### Data section
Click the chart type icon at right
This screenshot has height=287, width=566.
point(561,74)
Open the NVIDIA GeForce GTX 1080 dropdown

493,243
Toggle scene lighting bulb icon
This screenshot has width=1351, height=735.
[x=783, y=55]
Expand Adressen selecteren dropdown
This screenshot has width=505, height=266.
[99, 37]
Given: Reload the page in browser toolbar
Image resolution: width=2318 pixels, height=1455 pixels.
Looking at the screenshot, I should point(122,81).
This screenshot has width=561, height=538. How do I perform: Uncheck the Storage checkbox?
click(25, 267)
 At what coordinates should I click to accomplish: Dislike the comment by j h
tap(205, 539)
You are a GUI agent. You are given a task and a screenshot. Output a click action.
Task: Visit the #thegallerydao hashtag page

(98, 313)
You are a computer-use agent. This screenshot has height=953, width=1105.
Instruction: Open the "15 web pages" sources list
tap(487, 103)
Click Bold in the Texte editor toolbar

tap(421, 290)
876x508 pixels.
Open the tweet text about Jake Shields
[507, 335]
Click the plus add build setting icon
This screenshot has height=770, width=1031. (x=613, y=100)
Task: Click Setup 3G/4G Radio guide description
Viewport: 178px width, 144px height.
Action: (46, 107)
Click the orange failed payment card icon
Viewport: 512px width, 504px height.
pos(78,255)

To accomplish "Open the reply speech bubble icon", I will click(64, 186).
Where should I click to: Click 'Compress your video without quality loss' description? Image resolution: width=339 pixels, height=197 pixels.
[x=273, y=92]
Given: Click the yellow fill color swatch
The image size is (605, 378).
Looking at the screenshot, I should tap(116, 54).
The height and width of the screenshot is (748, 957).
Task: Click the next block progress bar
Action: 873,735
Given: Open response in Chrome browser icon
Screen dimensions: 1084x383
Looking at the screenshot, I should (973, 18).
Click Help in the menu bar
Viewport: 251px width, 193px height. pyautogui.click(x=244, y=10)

### Problem to work on
Copy the material above word for word, starting at the line that contains "Given: Reload the page in browser toolbar" and ending at the line that contains "will click(64, 186).", with both of those lines included.

### Solution to the exercise
Given: Reload the page in browser toolbar
Image resolution: width=2318 pixels, height=1455 pixels.
Looking at the screenshot, I should point(122,81).
This screenshot has width=561, height=538. How do I perform: Uncheck the Storage checkbox?
click(25, 267)
 At what coordinates should I click to accomplish: Dislike the comment by j h
tap(205, 539)
You are a GUI agent. You are given a task and a screenshot. Output a click action.
Task: Visit the #thegallerydao hashtag page

(98, 313)
You are a computer-use agent. This screenshot has height=953, width=1105.
Instruction: Open the "15 web pages" sources list
tap(487, 103)
Click Bold in the Texte editor toolbar

tap(421, 290)
876x508 pixels.
Open the tweet text about Jake Shields
[507, 335]
Click the plus add build setting icon
This screenshot has height=770, width=1031. (x=613, y=100)
Task: Click Setup 3G/4G Radio guide description
Viewport: 178px width, 144px height.
Action: (46, 107)
Click the orange failed payment card icon
Viewport: 512px width, 504px height.
pos(78,255)

To accomplish "Open the reply speech bubble icon", I will click(64, 186).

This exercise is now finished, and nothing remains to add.